Конечно, здесь сказано без всяких подробностей; здесь не сказано, стегал или не стегал Иван своего коня кнутом, не сказано, хорошо или плохо ходила лошадь в упряжке и какая на ней была упряжка, но факт все-таки остается фактом. Выдумки нет.
Но вправе ли мы винить того редактора, который бы вдруг нам сказал по поводу такого факта: «Неинтересно. Не надо. Нежизненно».
Но прежде чем говорить об этом праве, обратимся опять к тому же самому факту.

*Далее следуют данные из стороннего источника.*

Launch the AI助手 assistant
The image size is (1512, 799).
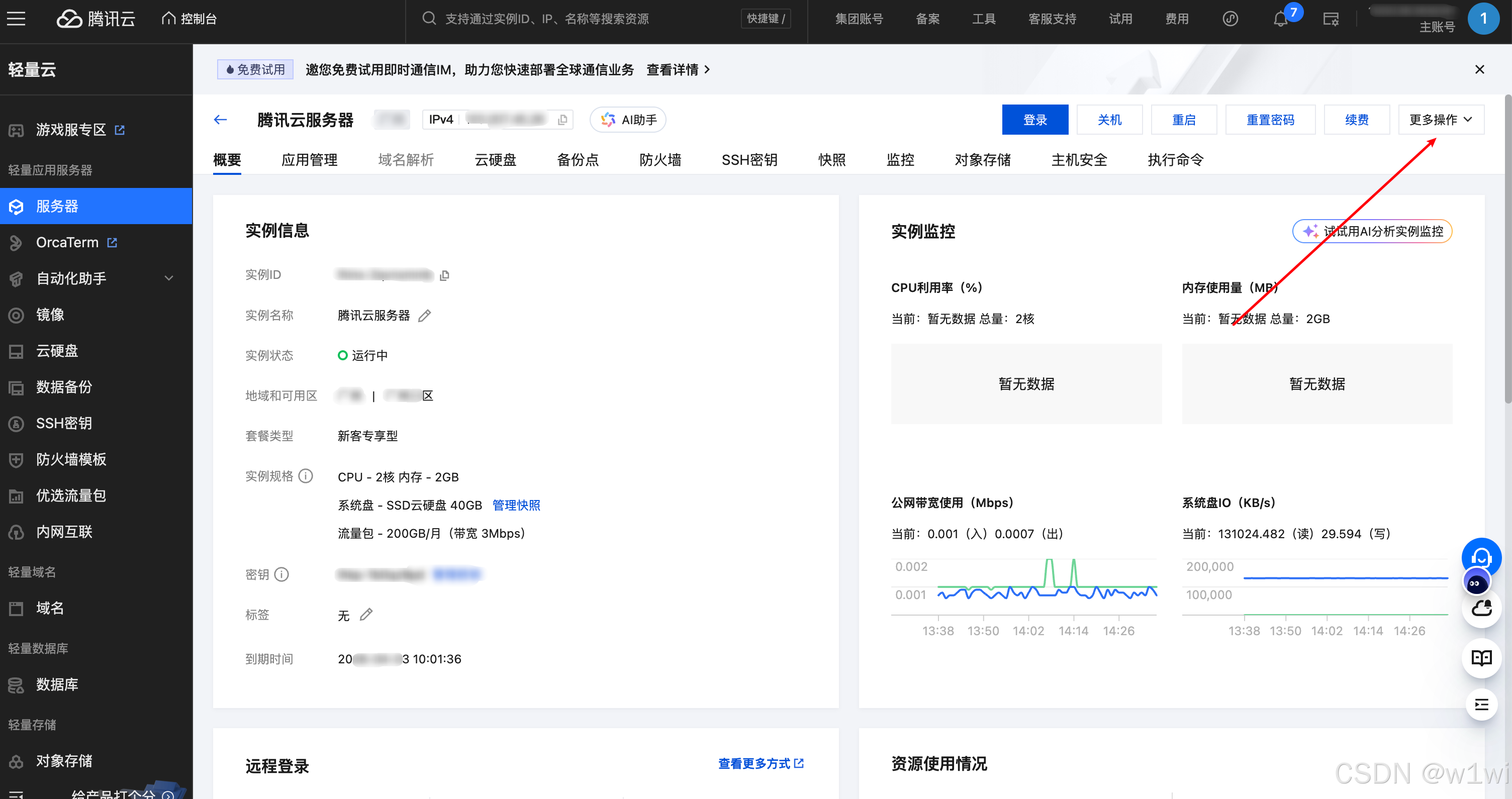[627, 119]

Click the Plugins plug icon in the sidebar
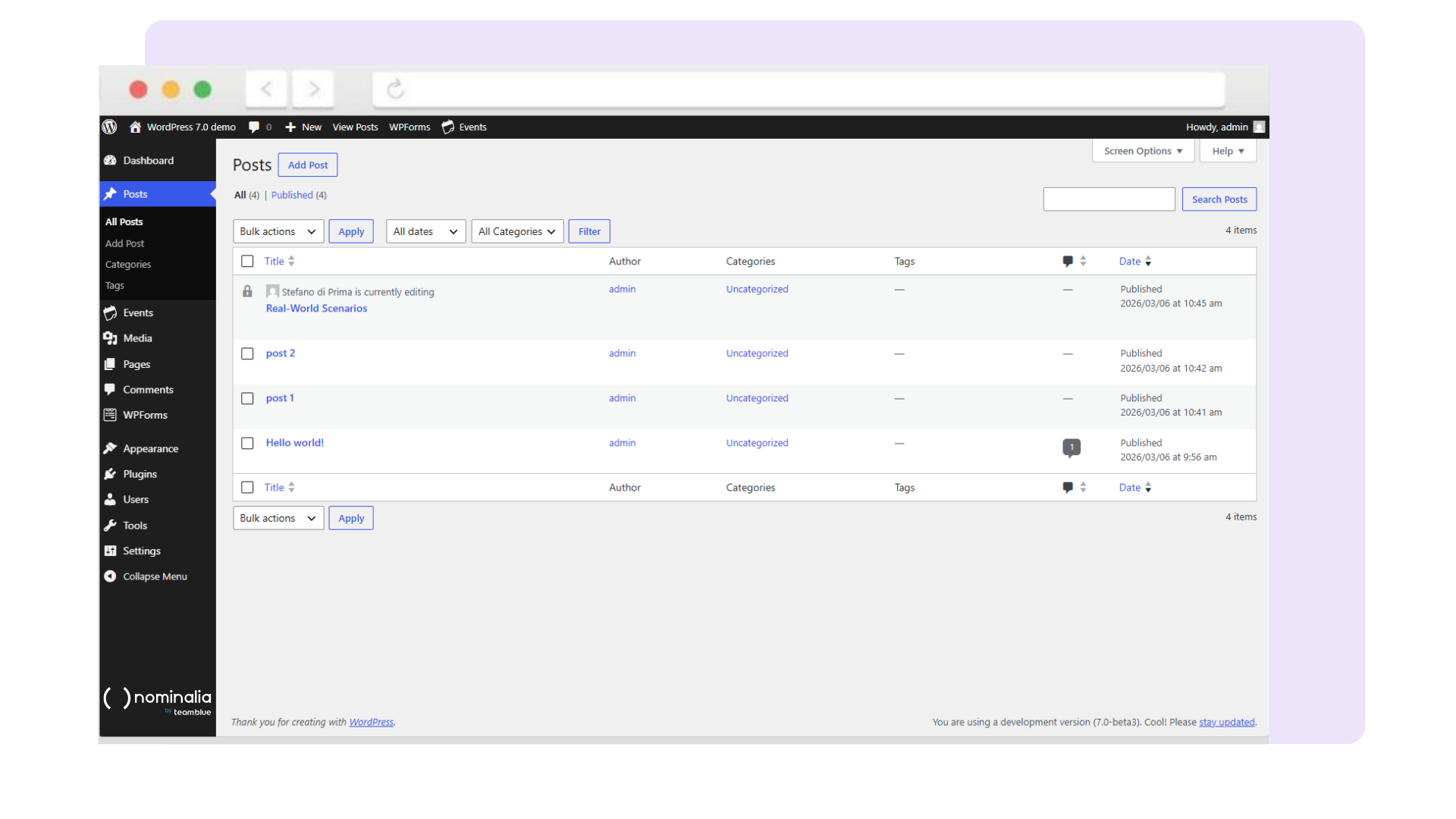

- Неинтересно, - говорит редактор. А нам-то читателям, интересно? Или мы не знаем, что каждый крестьянин утром встает, что он завтракает, что ему нужно сначала запрягать лошадь, а потом выезжать в поле.
Ново ли это для нас?
Конечно, не ново. Мы все прекрасно об этом знаем.
Жизненно ли?
Нет, нежизненно. Редактор, пожалуй, вполне прав. Написано-то про жизнь, а жизненного мало. Не сказано, как вставал крестьянин, как он себя чувствовал, как умывался и где, что ел за завтраком, какая у него лошадь, как он разговаривал с женой, как запрягал лошадь.
- А, только это! - удивимся мы. - Да пожалуйста. Мы это сейчас можем с точностью, с подробностью, каждый шаг и каждое словцо. Да мы ведь старались только, чтобы покороче.
И мы готовы сейчас же на десятках страниц не только показать, а прямо распоказать трудовой день крестьянина.
Теперь уж не придерешься!
Но потеем, мучаемся, нанизываем строки и уж не только крестьянина опишем, а прибавим и песни жаворонков, крумканье журавлей и т. д. и т. п.
И вдруг этот редактор, этот злостный враг наш, встает и…
И вот мы начинаем метаться. Проглядываем историю своего села за десятки лет, бросаемся в соседние села, деревни, поселки, хутора.
И вот мы, наконец, находим то, что нам надо. На наше счастье где-то кто-то повесился или застрелился. Мы рады, довольны. Садимся за описание. Подробно выписываем биографию «пострадавшего». Касаемся немножко характерных качеств его бабушки и дедушки, об отце и матери говорим несколько подробнее, о самом нашем герое, дошедшем до смерти такой, ведем рассказ с мельчайшими подробностями, вплоть до того, какой армяк он носил, когда ему шел первый год.
Теперь уж придраться нельзя. Теперь уж все есть.
И вдруг…
Провал. Самый отчаянный провал.
Нам говорят:
Ведь не в факте дело. Не в его сногсшибательности. Ведь если мы о чем-нибудь кому-нибудь рассказываем, то мы имеем какую-нибудь цель. Ну, например, нам хочется повеселить человека - мы ему расскажем что-нибудь попотешнее. Хотим на пьяницу повлиять, чтобы он не пил. Мы доказываем ему преимущества трезвой жизни. Хотим разуверить темного человека в его предрассудках, доказываем ему невозможность существования домовых и всякой прочей ерунды в этом роде. Хотим мы, наконец, ударить по какой-либо язве общественной жизни или бытовой язве - мы вскрываем эту язву перед слушателем и вызываем в нем отвращение к ней и возмущение против тех, кто эти язвы разводит.
Выходит, что мы рассказываем другим и пишем не только ради того, чтобы описать или рассказать. В ряде случаем мы просто хотим как-то воздействовать на нашего собеседника.
А бывают случаи, что у нас вот нечем заинтересовать нашего собеседника, тогда мы просто начинаем толковать с ним о разном.